Customs officials found a prescription bottle labeled as Viagra in his luggage that didn’t have Limbaugh’s name on it, but that of two doctors, said Paul Miller, spokesman for the Palm Beach County Sheriff’s Office.
A doctor had prescribed the drug, but it was “labeled as being issued to the physician rather than Mr. Limbaugh for privacy purposes,” Roy Black, Limbaugh’s attorney, said in a statement.
Well, Rush, if you wanted to hide you’re using Viagra, you, ehm, failed.
“Drug use, some might say, is destroying this country. And we have laws against selling drugs, pushing drugs, using drugs, importing drugs. And the laws are good because we know what happens to people in societies and neighborhoods which become consumed by them. And so if people are violating the law by doing drugs, they ought to be accused and they ought to be
convicted and they ought to be sent up.”
– Rush Limbaugh. October 5, 1995
“What this says to me is that too many whites are getting away with drug use, too many whites are getting away with drug sales, too many whites are getting away with trafficking in this stuff. The answer to this disparity is not to start letting people out of jail because we’re not putting others in jail who are breaking the law. The answer is to go out and find the ones who are getting away with it, convict them and send them up the river, too.”
– Rush Limbaugh. October 5, 1995
“When you strip it all away, Jerry Garcia destroyed his life on drugs. And yet he’s being honored, like some godlike figure. Our priorities are out of whack, folks.”
–Rush Limbaugh radio show (quoted in the L.A. Times, 8/20/95)

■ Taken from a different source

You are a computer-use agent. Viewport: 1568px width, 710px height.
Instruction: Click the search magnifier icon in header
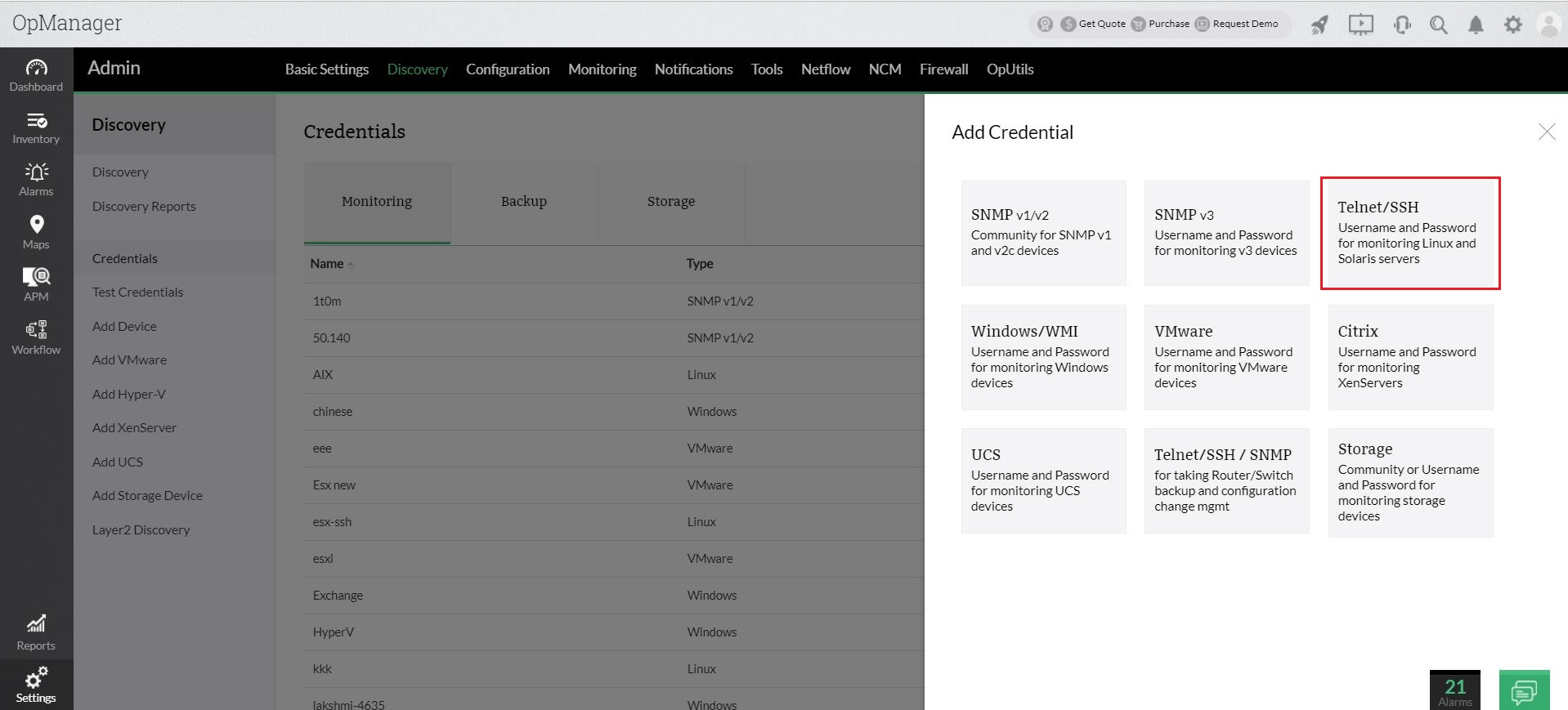[1438, 25]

A South Korean soccer fan protests against what he considers to be the referee’s unfair judgment after South Korea’s national soccer team lost to Switzerland in their World Cup Group G match as they watched the match on a screen in Seoul, Saturday, June 24, 2006. Switzerland defeated South Korea 2-0. (AP Photo/Ahn Young-joon)
And here I thought Limbaugh was concerned with the next election…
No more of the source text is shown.